New Delhi, June 29 (IANS) India is monitoring developments in Greece after breakdown of talks between its government and creditors, but does not have concrete plans at present to deal with the impact of the crisis, Finance Secretary Rajiv Mehrishi said on Monday.
However, the central government was in touch with the Reserve Bank of India (RBI) to deal with any untoward situation, he added.
“This a dynamic and evolving situation. There is no firm plan that we can access. Nobody can predict what the exact situation would be,” Mehrishi told reporters here.
Worries over Greece sparked a sell-off in emerging markets on Monday. In India, the sensitive index (Sensex) of the Bombay Stock Exchange (BSE) fell by 602.65 points in intra-day trade, the Nifty fell as much as 2.2 percent, while the benchmark 10-year bond yield touched its highest since May 22.
Mehrishi said the fallout from Greece would not have a direct impact on India but flows would be a potential concern.
“If yields on euro bonds go up, it might impact inflows and outflows from India,” he said.
Indian industry feels that if Greece defaulted on its debt obligations and a crisis developed for Europe as a result, India too could feel the tremors like the rest of the world.
“What is worrying is that the overall situation with regard to India’s merchandise exports does not look promising this year and the troubles in Europe could only deteriorate the prospects,” Associated Chambers of Commerce and Industry of India (Assocham) said in a statement here.
“There is a need for RBI and the finance ministry to keep a close eye on the muddy global situation and its possible effect on India’s capital flows and the currency movement,” the industry body added.
India’s merchandise exports continued to decline for the second month this fiscal, down by over 20 percent at $22.35 billion in May from $27.99 billion in the same month of previous year, official data showed earlier this month.
The Federation of Indian Export Organisations (FIEO) warned on Saturday that the continuing decline in exports would result in layoffs, besides putting pressure on the current account deficit (CAD).
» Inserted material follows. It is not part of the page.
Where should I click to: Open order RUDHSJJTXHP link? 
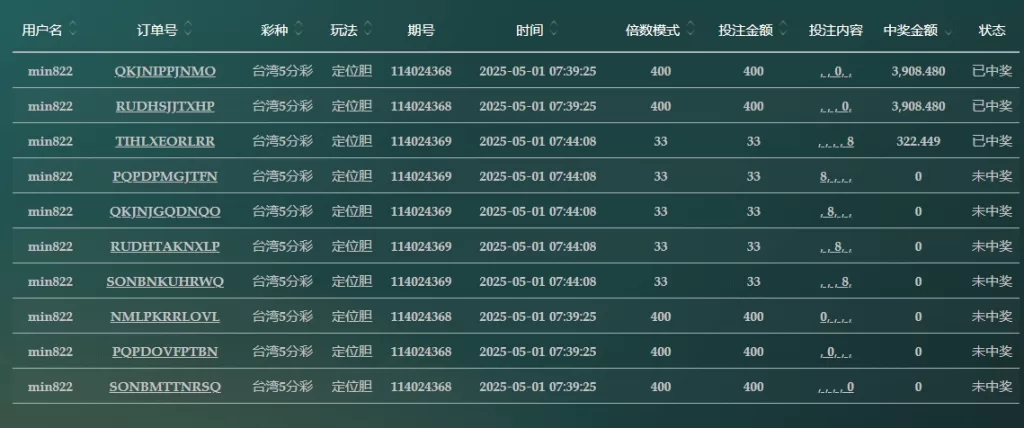pos(165,106)
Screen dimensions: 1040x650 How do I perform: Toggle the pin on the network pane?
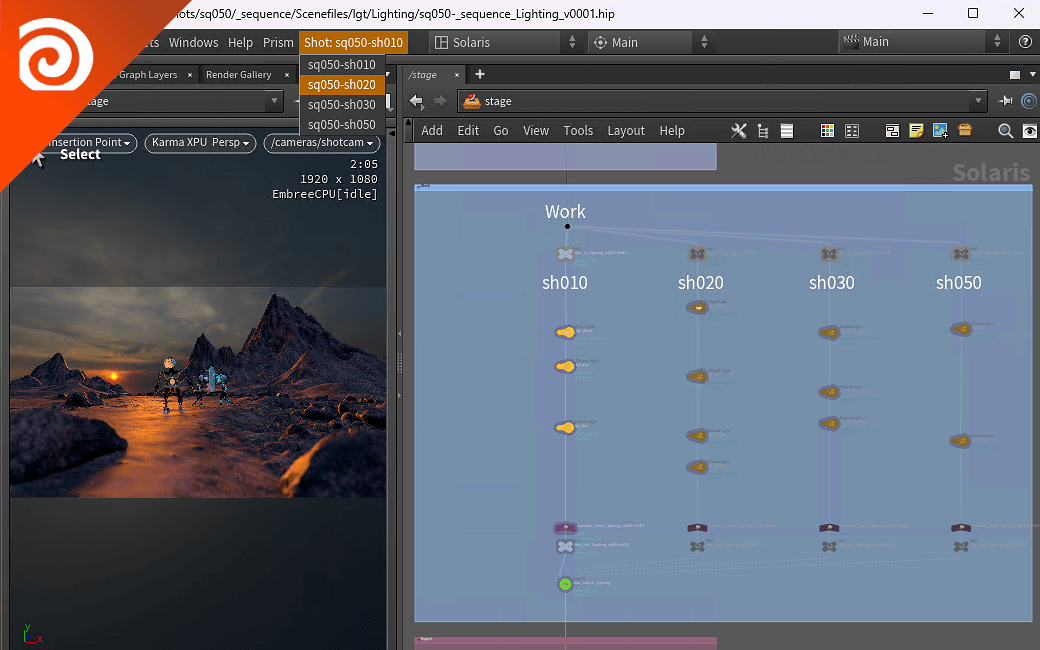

Agreeing with RBI Governor Raghuram Rajan’s recent remarks that the central banks globally were at risk of slipping into the kind of beggar-thy-neighbour strategies, leading to the Great Depression of the 1930s again, FIEO president S.C. Ralhan said that based on the current order booking position, he was apprehensive that the Indian exports might significantly decline in volume in the months ahead, resulting in job layoffs.
The strategy of “making a beggar out of neighbouring nations” normally involves increasing the demand for one’s exports by devaluing the nation’s currency to make the exports to other countries cheaper.
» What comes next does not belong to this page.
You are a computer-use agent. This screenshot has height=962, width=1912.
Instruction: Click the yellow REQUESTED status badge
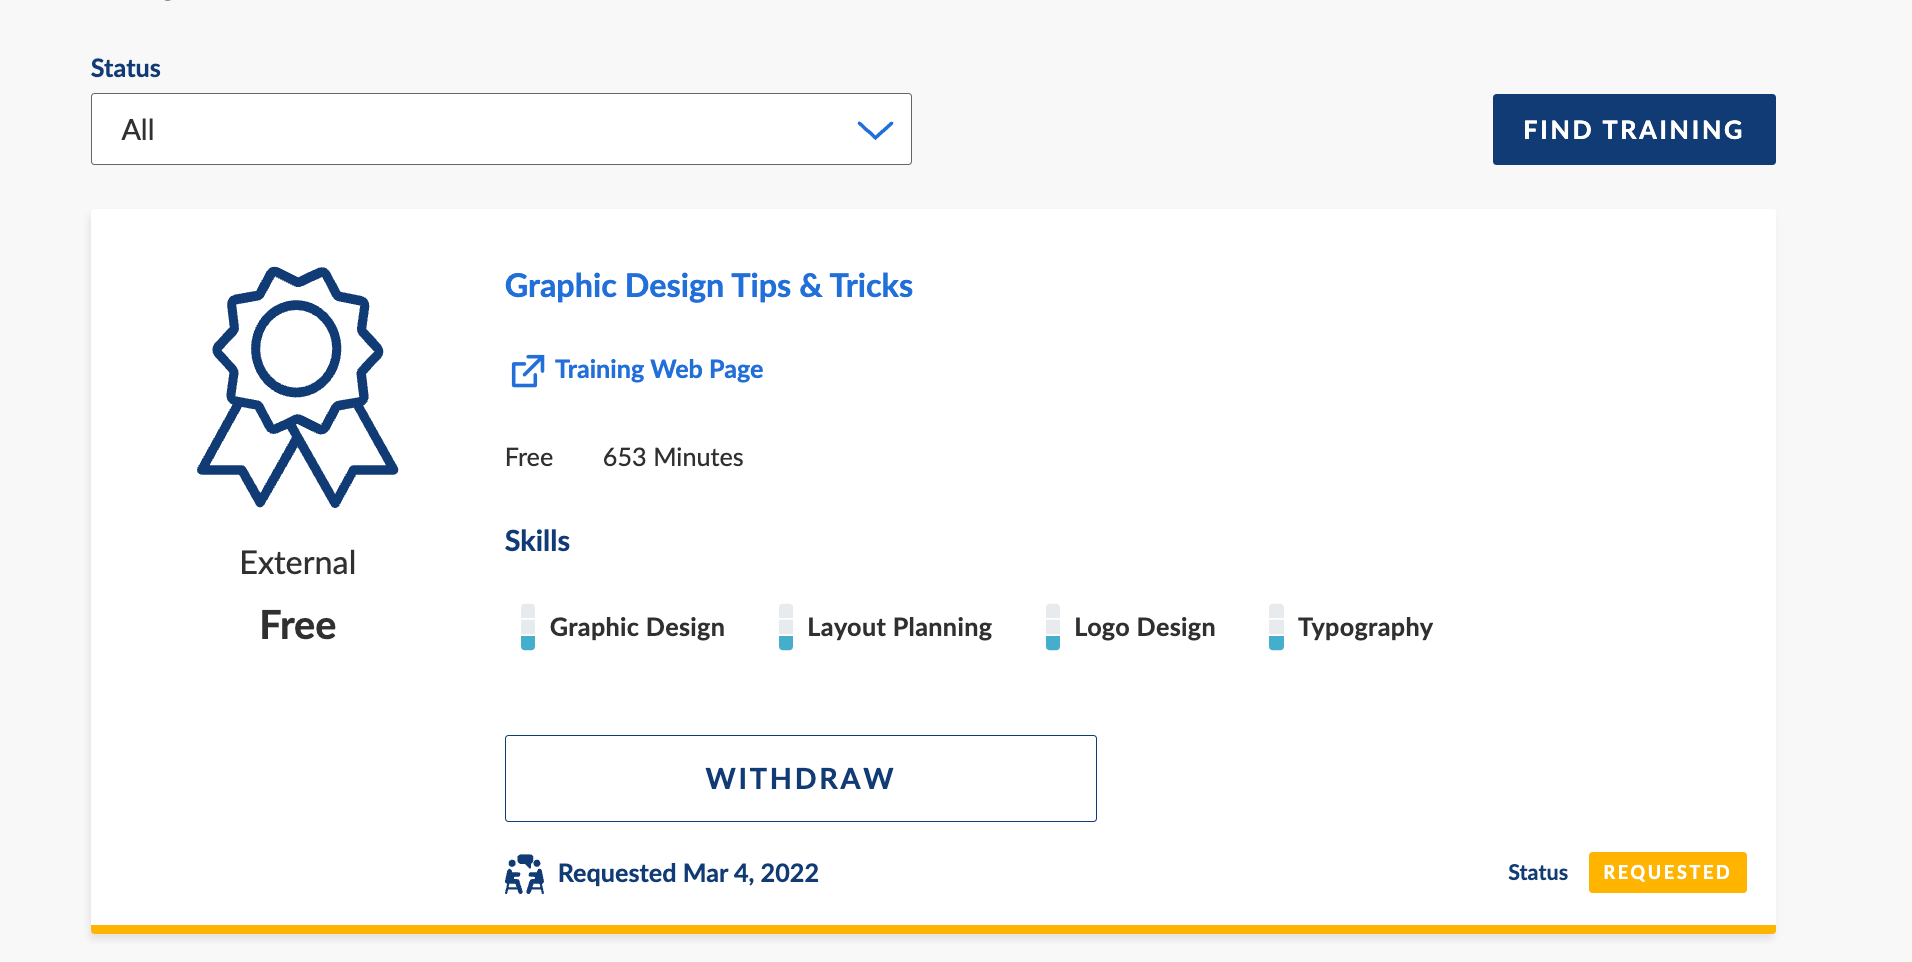pos(1667,873)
“I do worry that we are slowly slipping into the kind of problems that we had in the thirties in attempts to activate growth,” Rajan said, speaking at the London Business School last week.
Pointing to the very low interest rate policies of the US Federal Reserve, Bank of Japan and Bank of England in a bid to stimulate their respective economies, Rajan has been warning that emerging markets are especially vulnerable to big shifts in capital flows triggered by unprecedented monetary accommodation in rich countries.
Elaborating on the RBI’s policy stance at the time it left interest rates unchanged during its bi-monthly monetary policy review in February, Deputy Governor Urjit Patel described the “important backdrop” to the central bank’s move.
“We are in the midst of an age of competitive depreciation and of a beggar-my-neighbour philosophy. It brings to mind an old African saying that when elephants fight the grass suffers,” Patel had said.
“While the ECB (European Central Bank) and Bank of Japan are printing money and devaluing their currencies on one hand, the US economy is reviving on the other. Anyone in the middle is getting crushed,” he added.